Fuel for Thought

Make A Law and Someone Will Break It

By Greg Huggins
Posted Mar 12th 2018 4:15AM

For every rule, there is a rule breaker. Pass a new regulation and someone will not abide. Enact a mandate and someone will not comply.

“Outlaw trucker” is a term widely used. Everyone in the transportation industry, for any length of time, has heard or used this term. As the name implies, it refers to a truck driver who bends, skirts, or flat out breaks the laws, regulations and/or mandates that govern the use of commercial vehicles on our highways. The outlaw trucker simply does whatever he or she feels is better for them regardless of how it affects other motorists, other's safety or our industry, until they are caught, if they are caught. The outlaw trucker has some history, it goes back many years. Before technology crept into the transportation industry, truckers ran largely on the honor system. Make no mistake, truckers had honor when it pertained to helping a fellow trucker or even those pesky four wheelers, but when it came to laws and regulations, many saw it as ”It's okay as long as no one knows” and “ I just need a little more time to get there and I will fix the log later”. Once technology found a place in the the trucker’s cab, there seemed to be a reversal of that honor system. Today, you rarely see one driver help another, but you can always find some watchers. Now with the ELD, the “extra time to get there” is gone, yet some drivers and organizations are fighting to return to the “outlaw style” paper log books. Even with the ELDs, many still look to find loopholes like buying an exempt truck or running local. With the newer “plug and play” portable ELDs, like phone and tablet apps, I wonder how many outlaw truckers now have several devices so they can still “choose a logbook with available hours”? It seems like a hard wired system would be more difficult to manipulate, whereas the phone and tablet models could be exchanged easily from one to another. Then just as on paper logs, create a new 7 day prior and continue on. Laws, regulations and mandates are useless without enforcement.

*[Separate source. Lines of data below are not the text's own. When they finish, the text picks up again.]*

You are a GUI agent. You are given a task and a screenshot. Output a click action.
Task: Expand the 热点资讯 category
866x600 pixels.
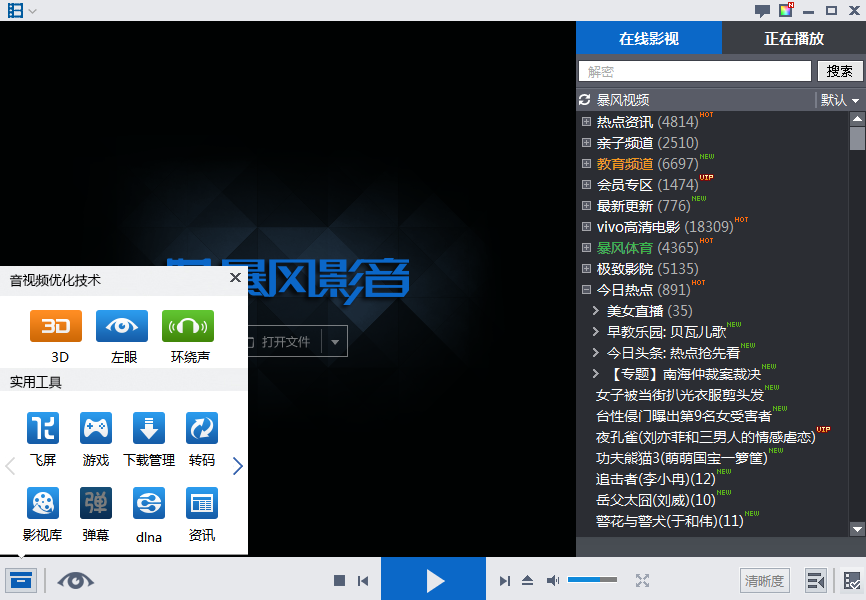tap(587, 122)
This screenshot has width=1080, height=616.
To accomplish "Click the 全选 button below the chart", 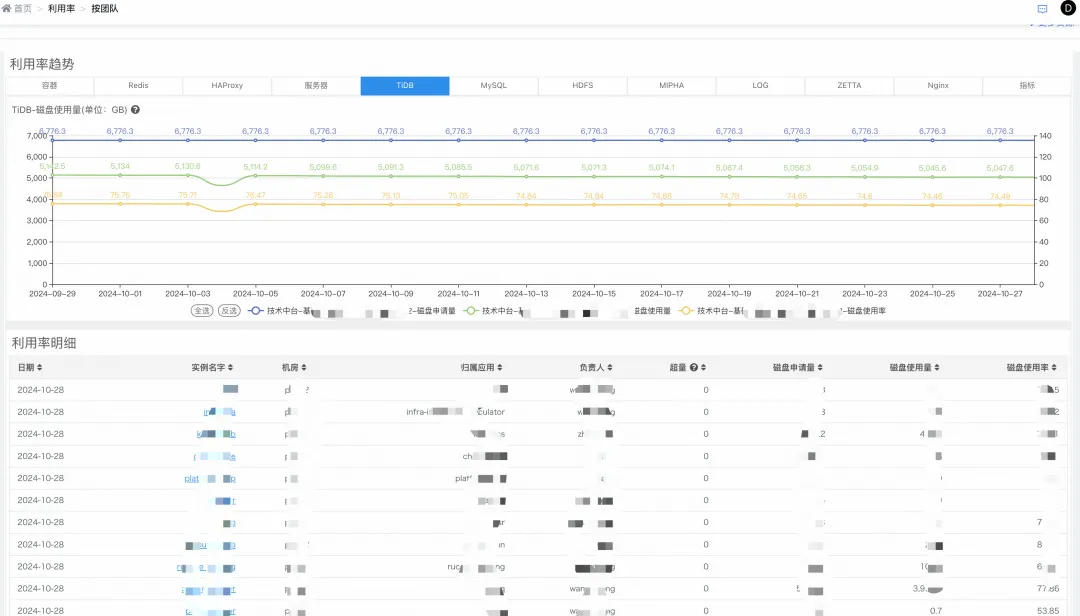I will [200, 310].
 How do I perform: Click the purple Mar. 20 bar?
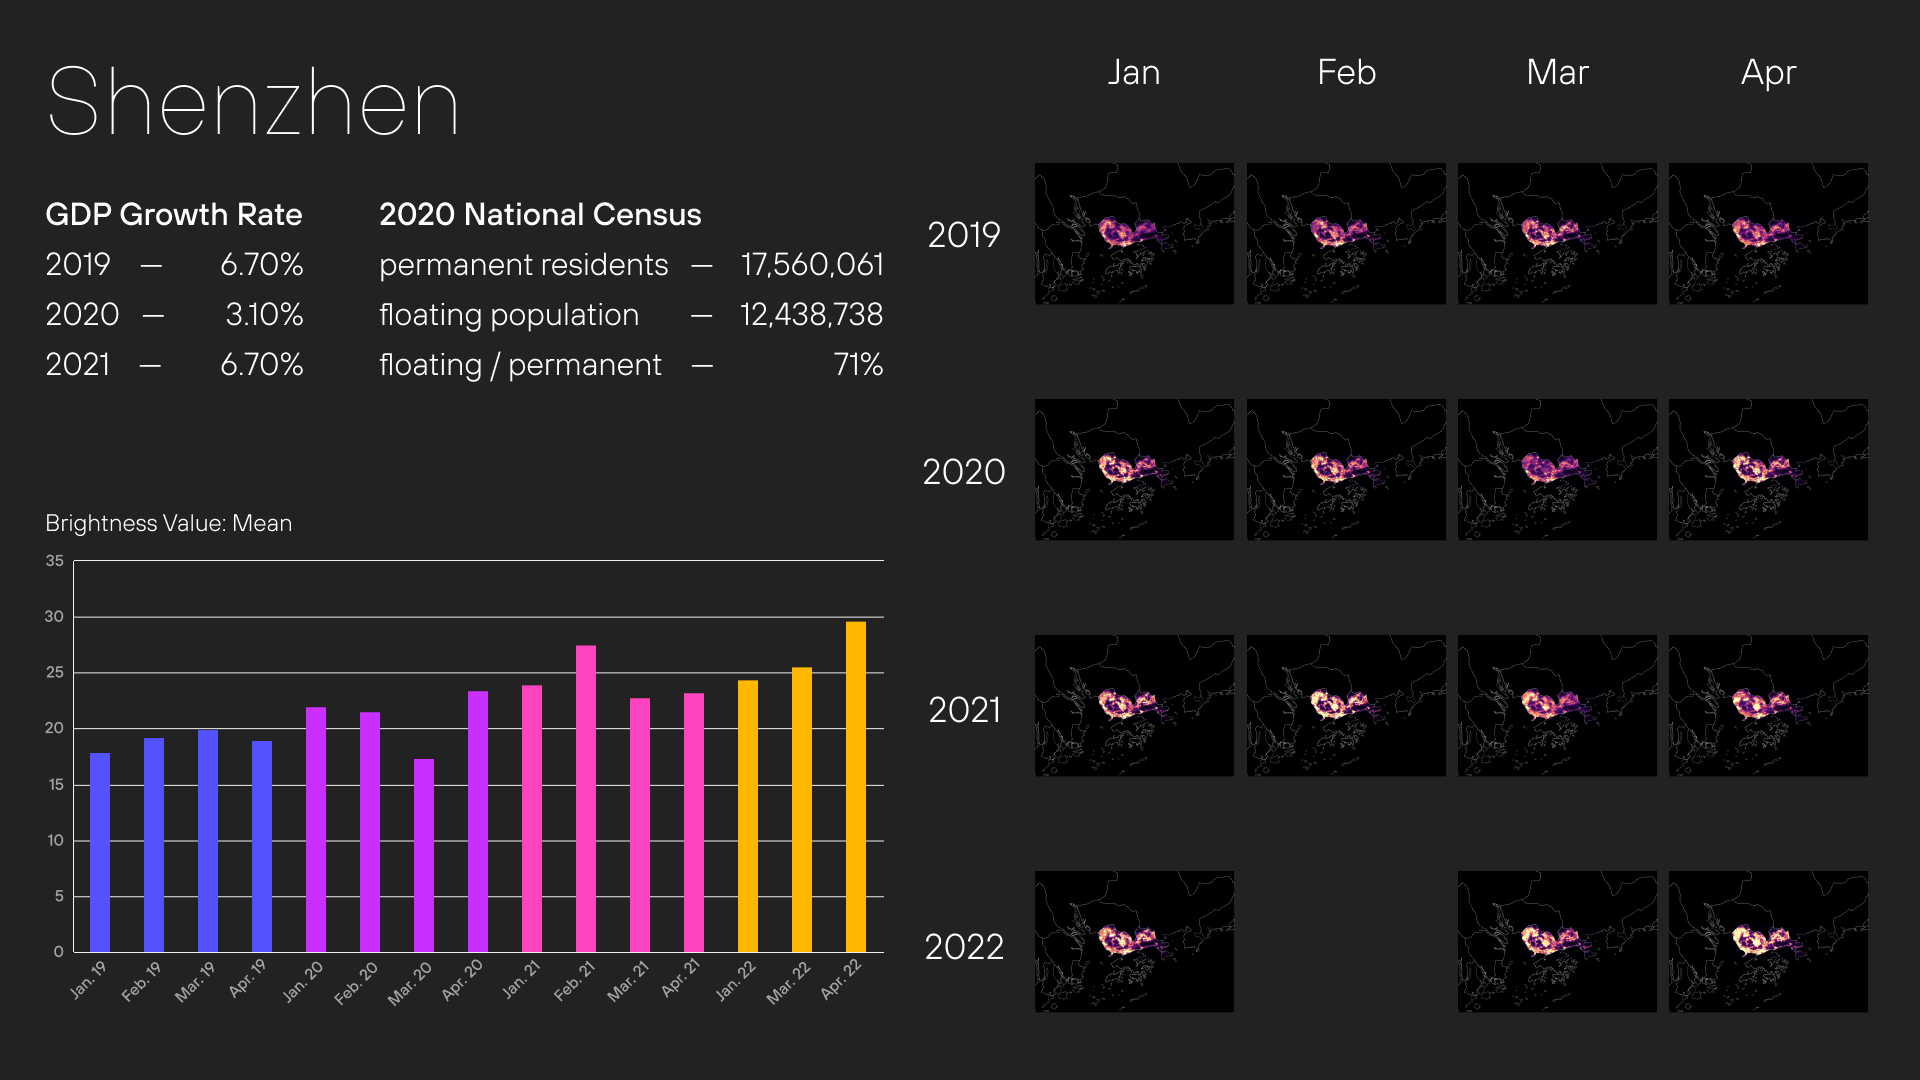pos(424,855)
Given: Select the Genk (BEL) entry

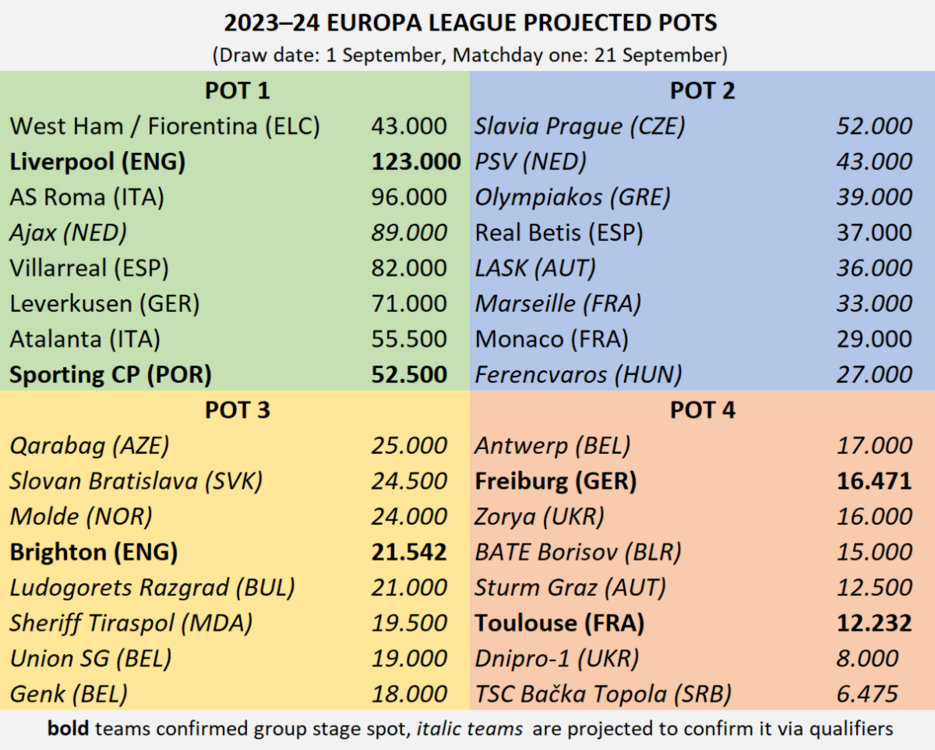Looking at the screenshot, I should tap(69, 693).
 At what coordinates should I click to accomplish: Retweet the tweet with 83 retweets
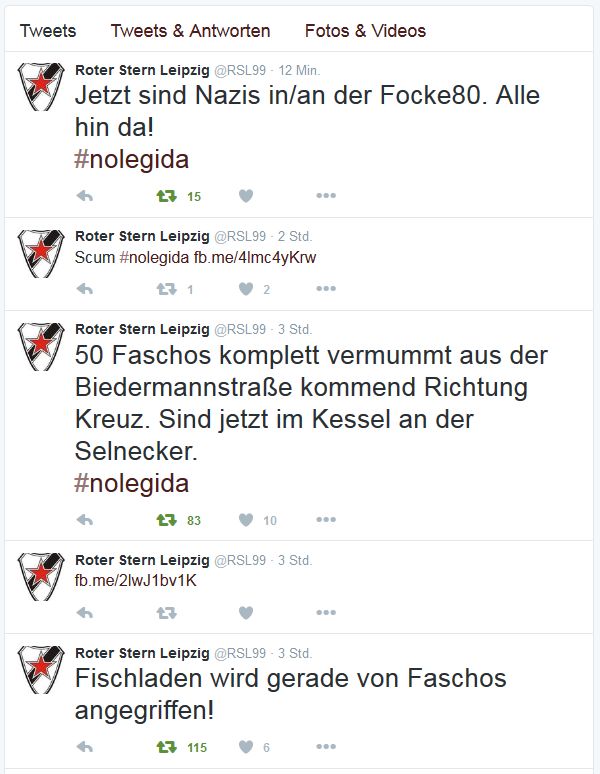166,520
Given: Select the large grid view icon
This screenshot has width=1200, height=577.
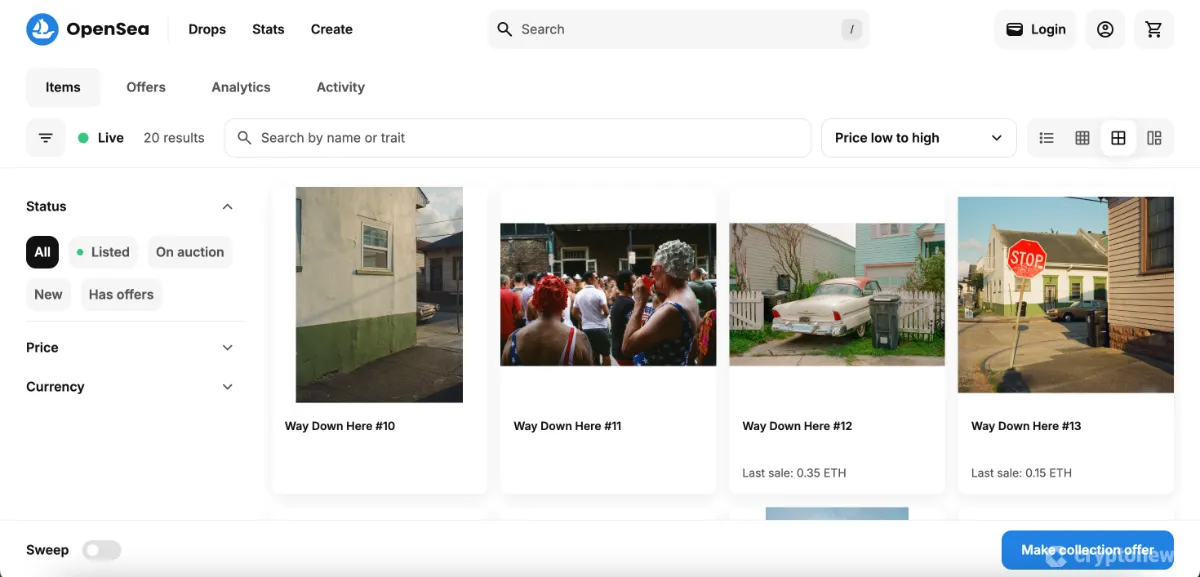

Does it seem funny to anyone else that we have the term “outlaw” trucker? Has anyone ever heard of a Renegade Retailer? A Desperado Dry Cleaner? A Villainous Valet? A Miscreant Manager? A Hoodlum Hairstylist? A Marauding Machinist? If you have, did they wear the title as a Badge of Honor? Probably not, but a number of drivers have embraced the black eye of the transportation industry known as the “outlaw” truck driver.

Slowly our industry is reducing the number of outlaw truckers, but will the outlaw or the stigma ever go away? Probably not, as the title of this article says, make a law and someone will break it.